ASALA’NIN PARİS KATLİAMI
Artin Penik, kısa süre sonra haklı çıkacaktı: Bir yıl sonra, 15 Temmuz 1983 günü ASALA, kendisine en çok göz yuman Avrupa ülkesi Fransa’nın başkenti Paris’te Orly Havaalanı’na yönelik saldırı gerçekleştirdi. Olayda patlatılan bomba ile ikisi Türk, dördü Fransız, biri Amerikalı ve biri İsveçli olmak üzere sekiz kişi öldü, 28’i Türk, 55 kişi de yaralandı. Türk diplomatları katlederken seyreden dünya kamuoyu, Paris saldırısı sonrası ASALA’ya ortak cephe almaya başladı, böylece sonu getirildi.

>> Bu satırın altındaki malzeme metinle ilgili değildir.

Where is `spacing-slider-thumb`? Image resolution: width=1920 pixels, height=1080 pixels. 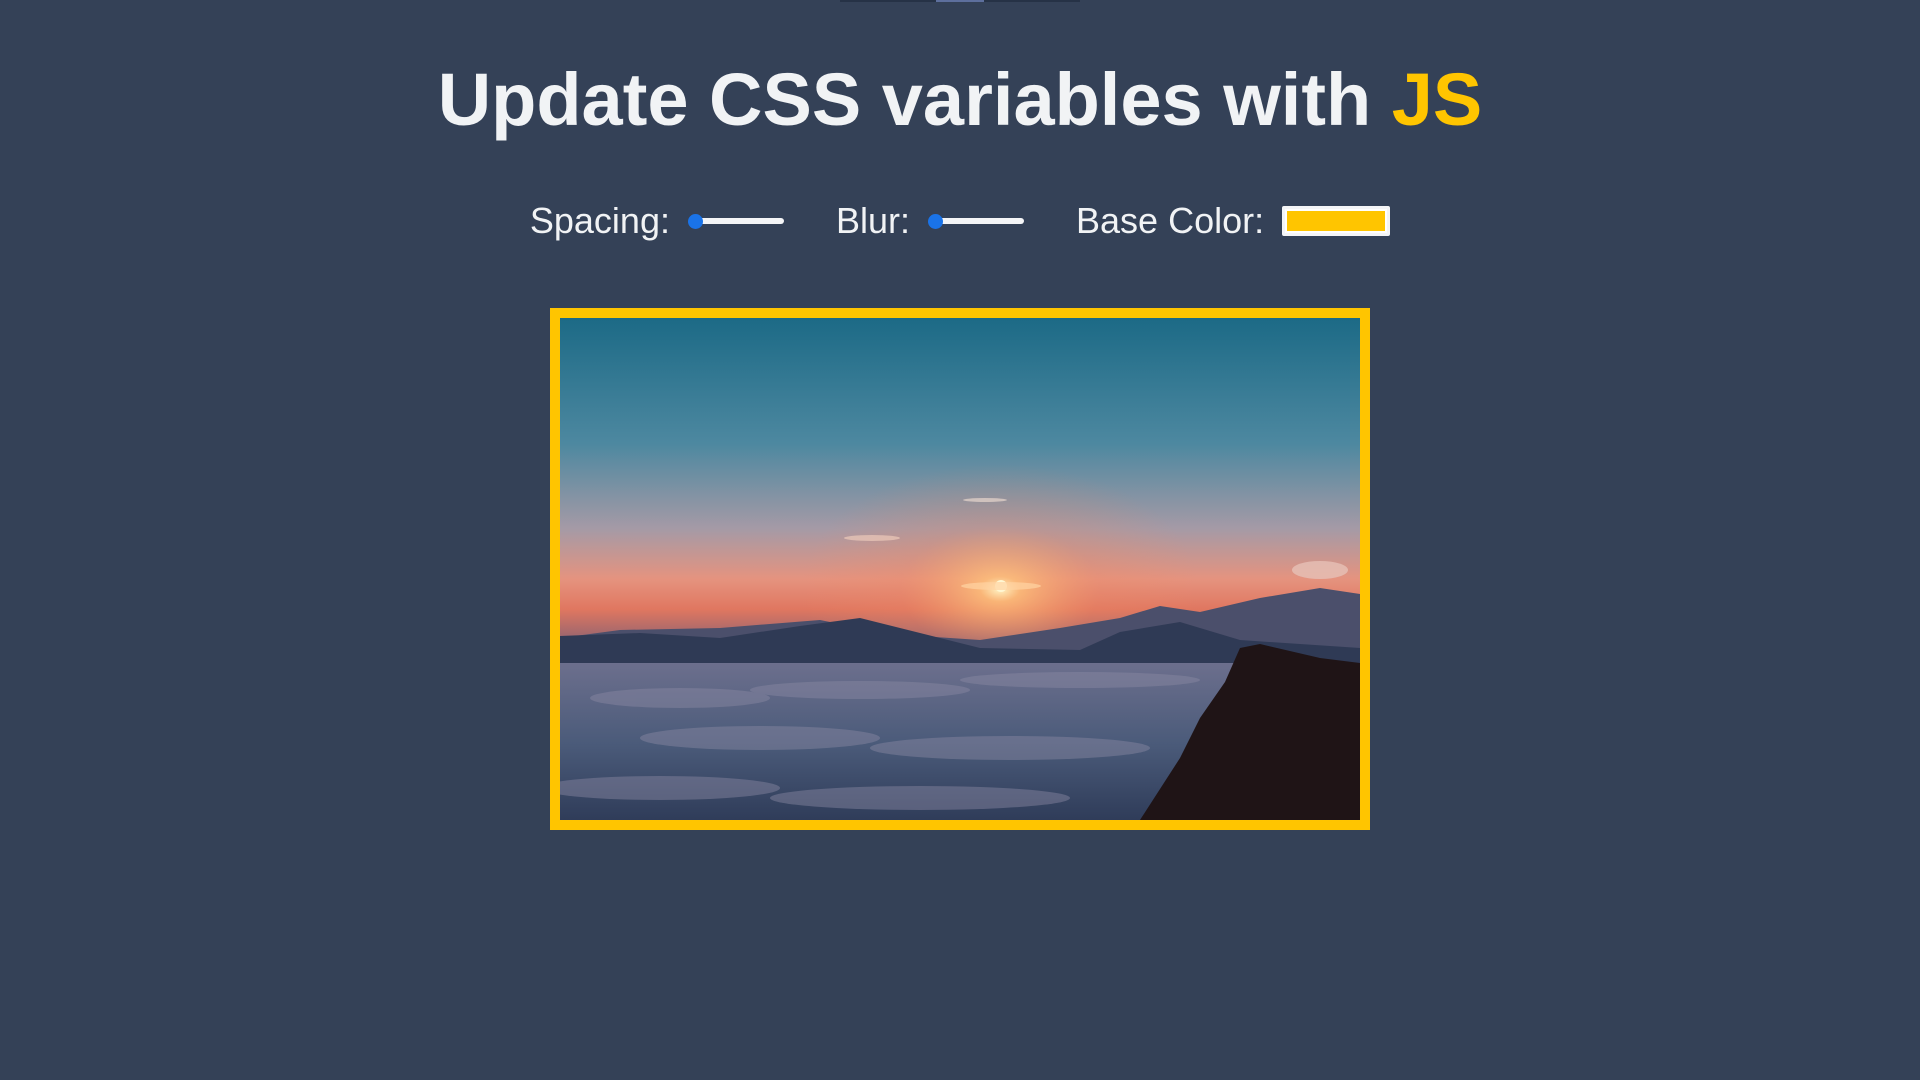 spacing-slider-thumb is located at coordinates (695, 222).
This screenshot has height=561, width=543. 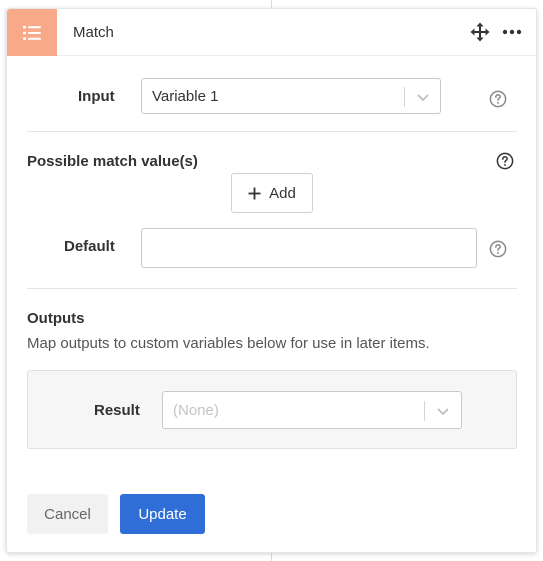 What do you see at coordinates (309, 248) in the screenshot?
I see `default-input` at bounding box center [309, 248].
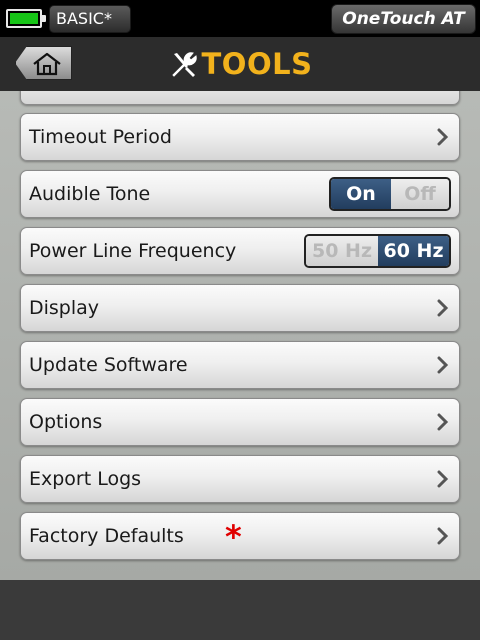  Describe the element at coordinates (234, 537) in the screenshot. I see `modified-marker: *` at that location.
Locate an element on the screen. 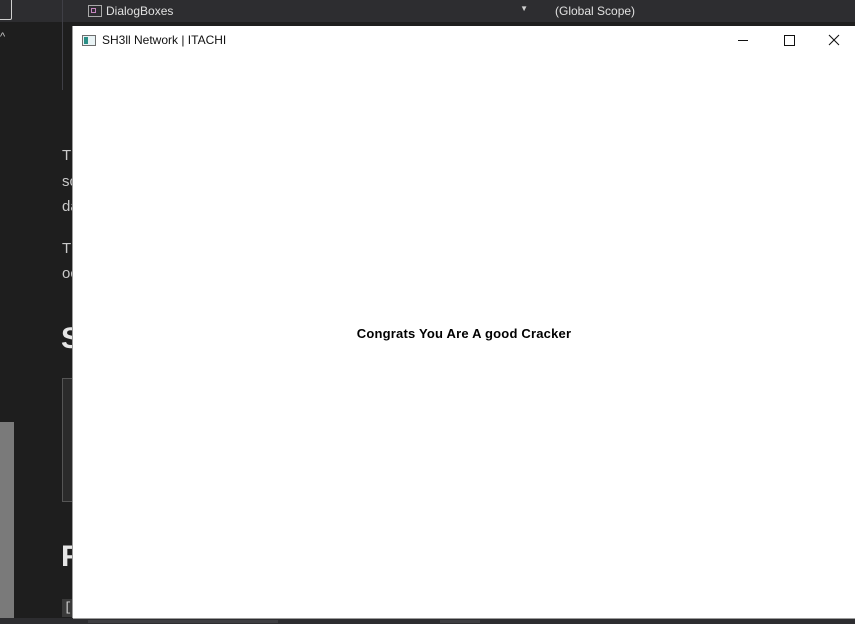  ide-divider is located at coordinates (62, 45).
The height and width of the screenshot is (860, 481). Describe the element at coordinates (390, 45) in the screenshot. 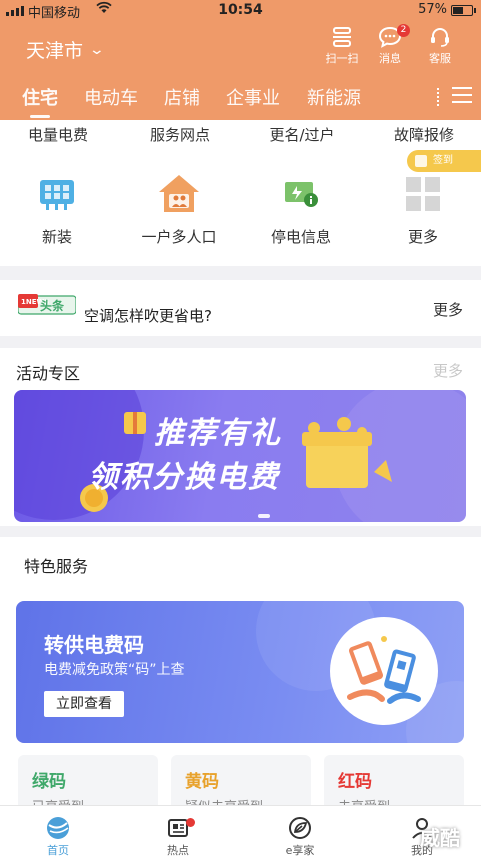

I see `message-button: 2 消息` at that location.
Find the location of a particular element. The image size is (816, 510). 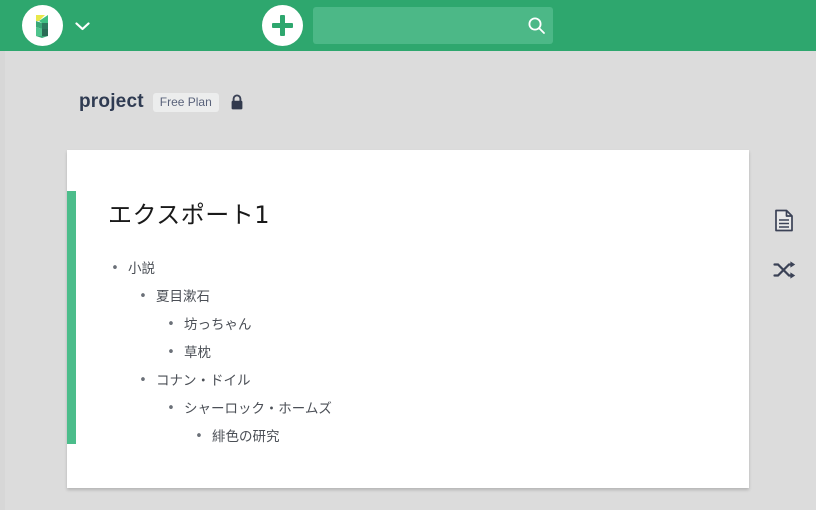

magnifier-icon is located at coordinates (536, 26).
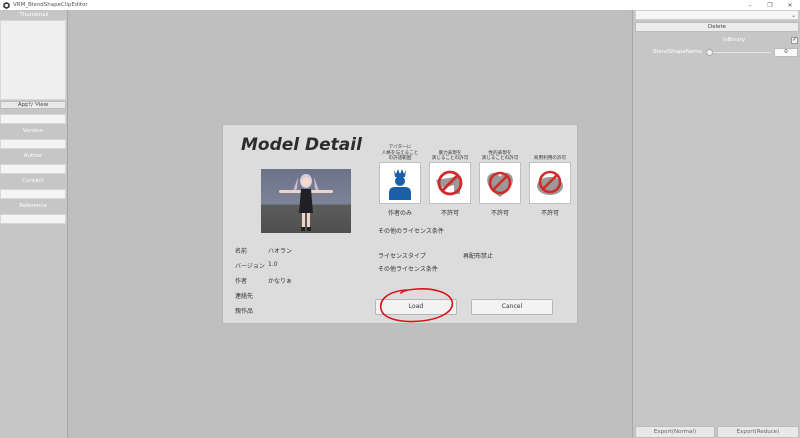 Image resolution: width=800 pixels, height=438 pixels. What do you see at coordinates (244, 296) in the screenshot?
I see `info-contact-label: 連絡先` at bounding box center [244, 296].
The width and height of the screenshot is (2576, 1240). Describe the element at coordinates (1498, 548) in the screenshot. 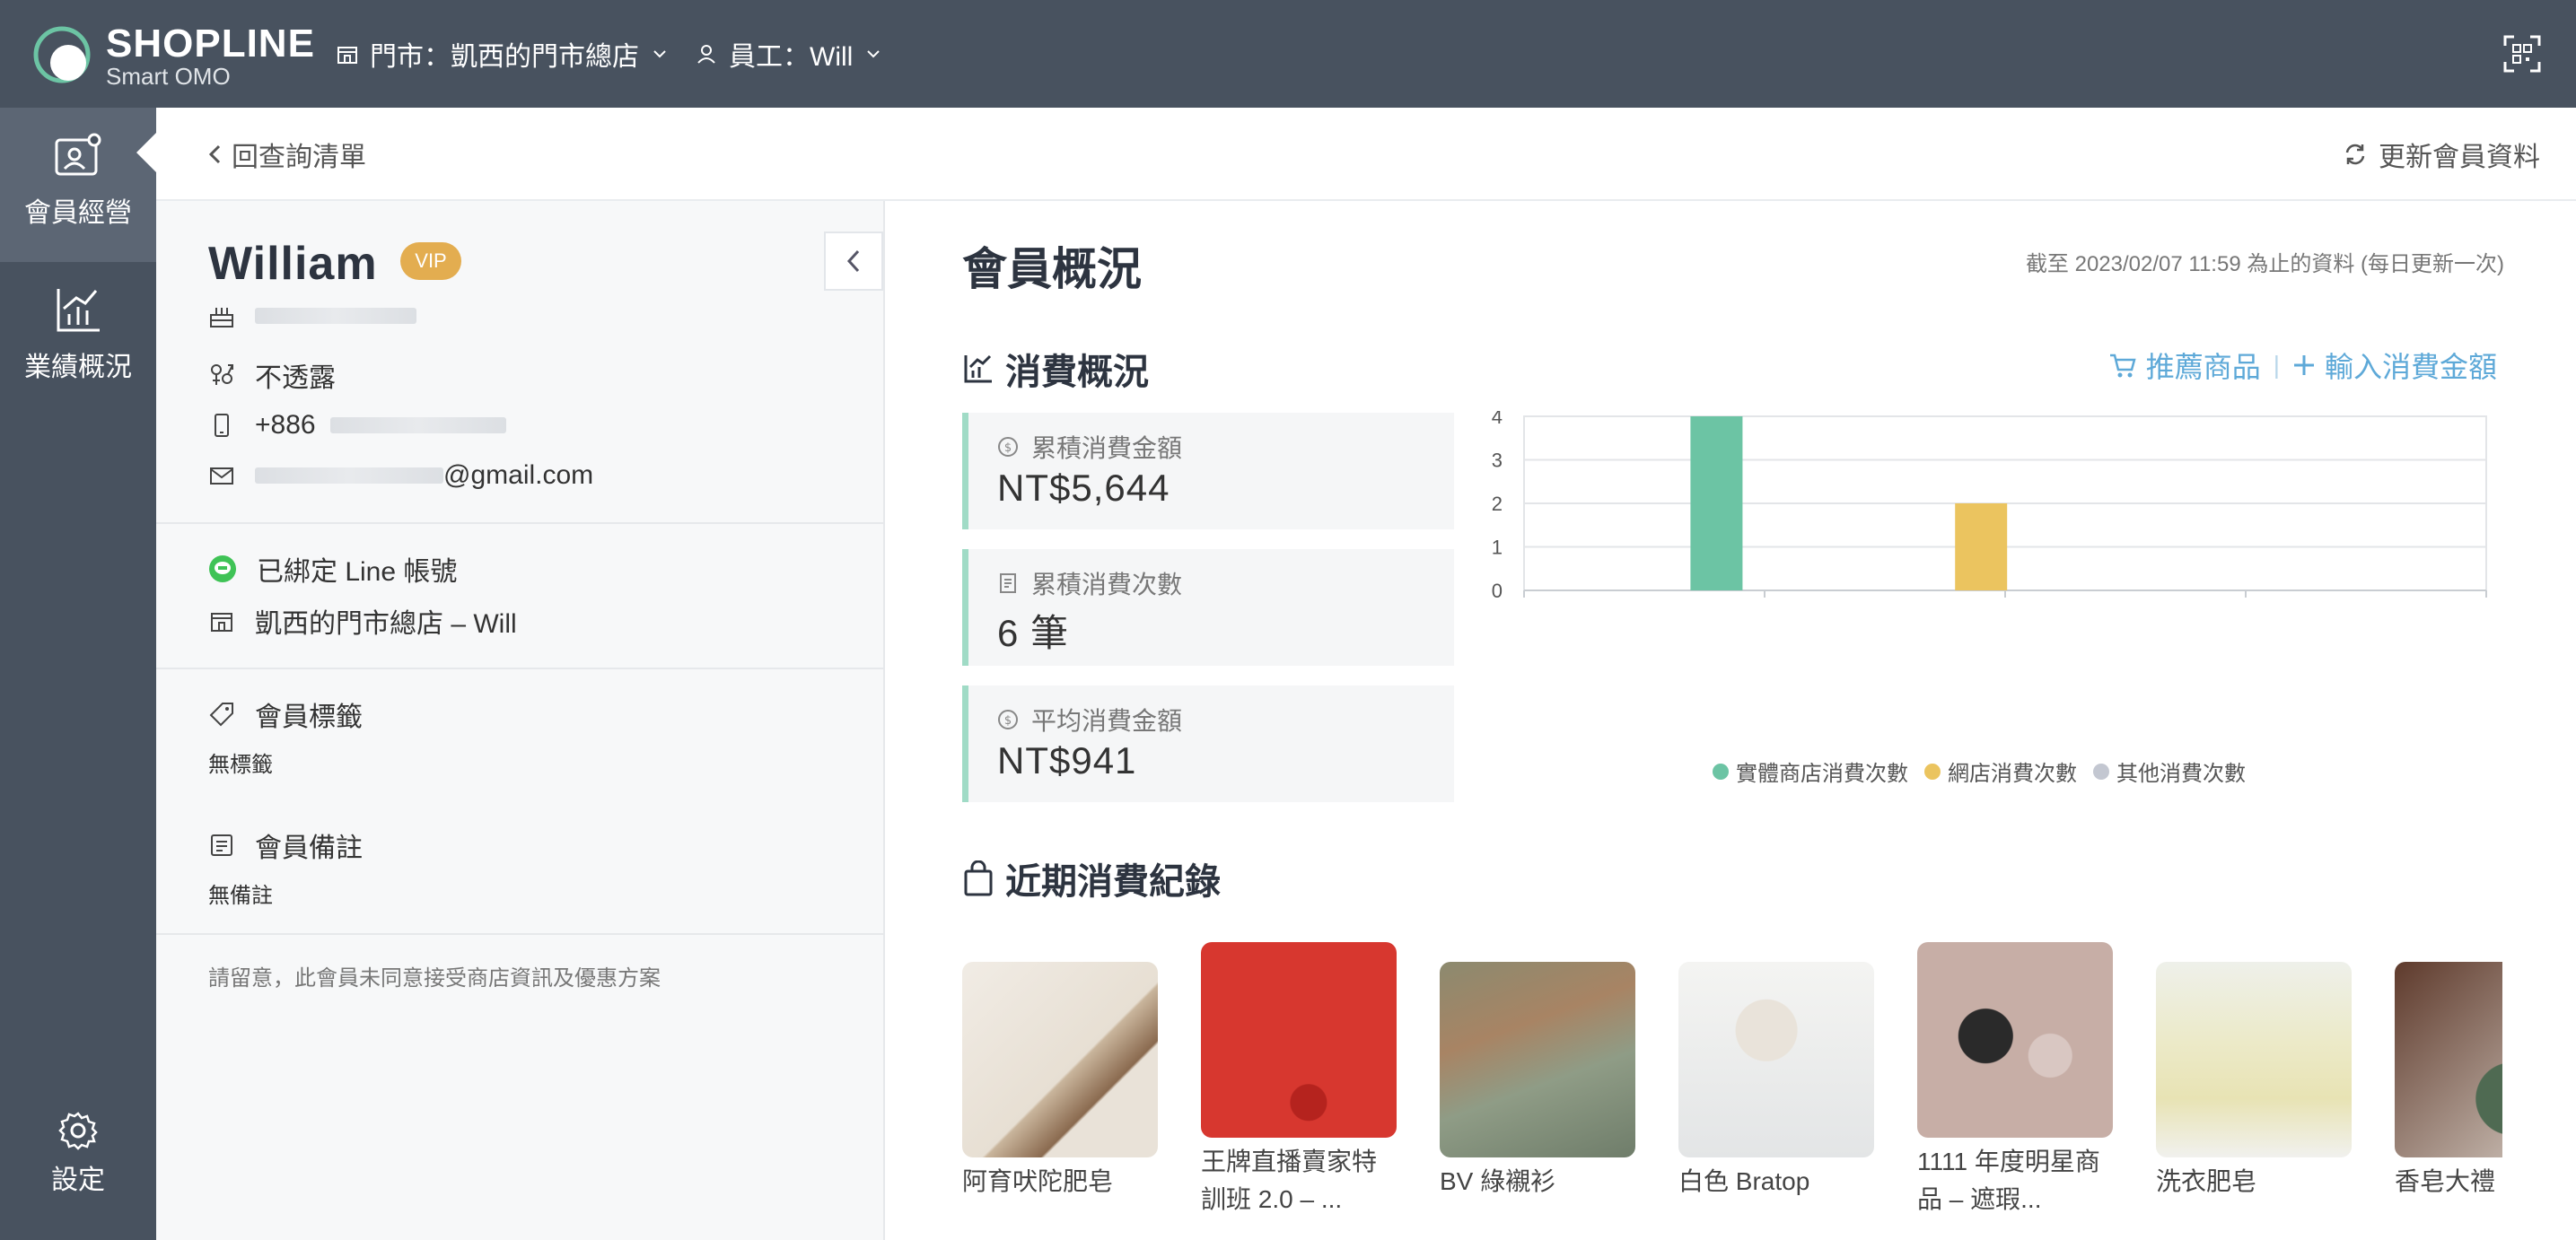

I see `y-tick-label: 1` at that location.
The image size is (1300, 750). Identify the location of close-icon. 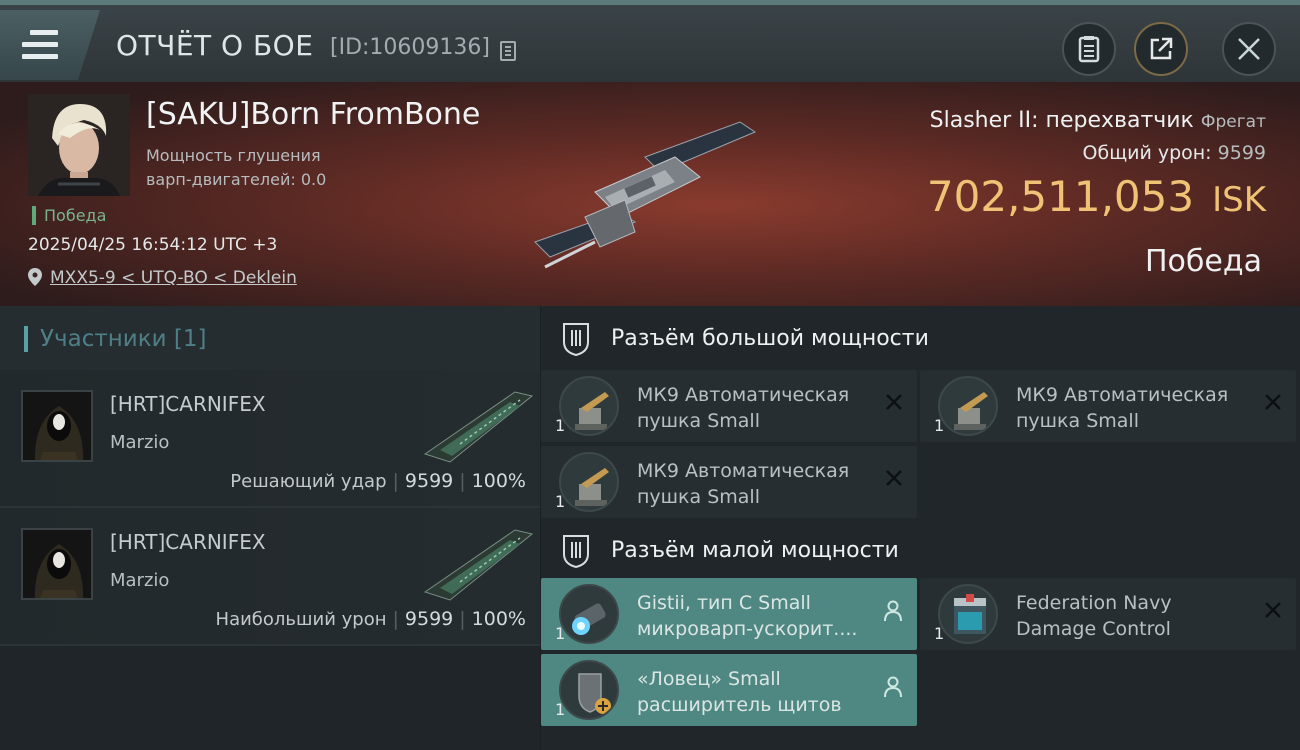
(1249, 49).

Bunu hatırlatmamın nedeni, Azerbaycan topraklarını işgal eden Ermenistan’ın sivillere yönelik saldırısı sonrası başlayan savaş nedeniyle Türkiye’de bir kısım insanların, Türkiye’de yaşayan Türk vatandaşı Ermenileri de hedef alan söz ve davranışlarıdır.
PENİK VE DİNK’İ UNUTMAYIN
Artin Penik, Ermeni teröristlerin saldırılarına karşı canını feda ederek tepki gösteren Ermeni asıllı bir Türk vatandaşıydı. Türklere “kardeşim”, Türkiye’ye “vatanım” diyordu. Tıpkı Türk ve Ermeni kardeşliğinin simgesi gazeteci Hrant Dink gibi. O da Karabağ konusunda açıklama yaparken, “Ermenistan işgal ettiği topraklardan çekilmelidir” diyecek kadar hakkaniyetli biriydi.
Nitekim onun barışçı söylemi karanlık odaklar tarafından hedef alındı, 2007 yılında gazetesinin önünde suikasta uğradı. Biz tetikçi ve tetikçileri kullanan kökü Amerika’da olan FETÖ terör örgütünü gördük ama onların arkasındaki odaklar hâlâ karanlıktadır.
Elbette Ermenistan haksızdır, işgalcidir ama buna tepki verirken kardeşimiz olan Ermeni azınlık üyelerini rahatsız etmeyecek tutum takınılmalıdır.
Ermeni Patrikhanesi’nin etrafında Azerbaycan bayraklarıyla tur atılması gibi hedef gösteren tutumlara engel olunması yanında, bu vatanın bir parçası olan
Ermeni kardeşlerimizi tedirgin edecek söylemden dahi kaçınılması gerekmektedir.
Evet, Ermenistan işgalcidir. Evet, haksızdır ama unutmayın, Artin Penik bu vatan için kendini feda etti, unutmayın Hrant Dink, bu ülkede kardeşçe yaşamak için çırpınırken katledildi.
Ne acılarımızı ne de onları unutun ama bizi bölmeyi amaçlayan provokatörlere karşı durun.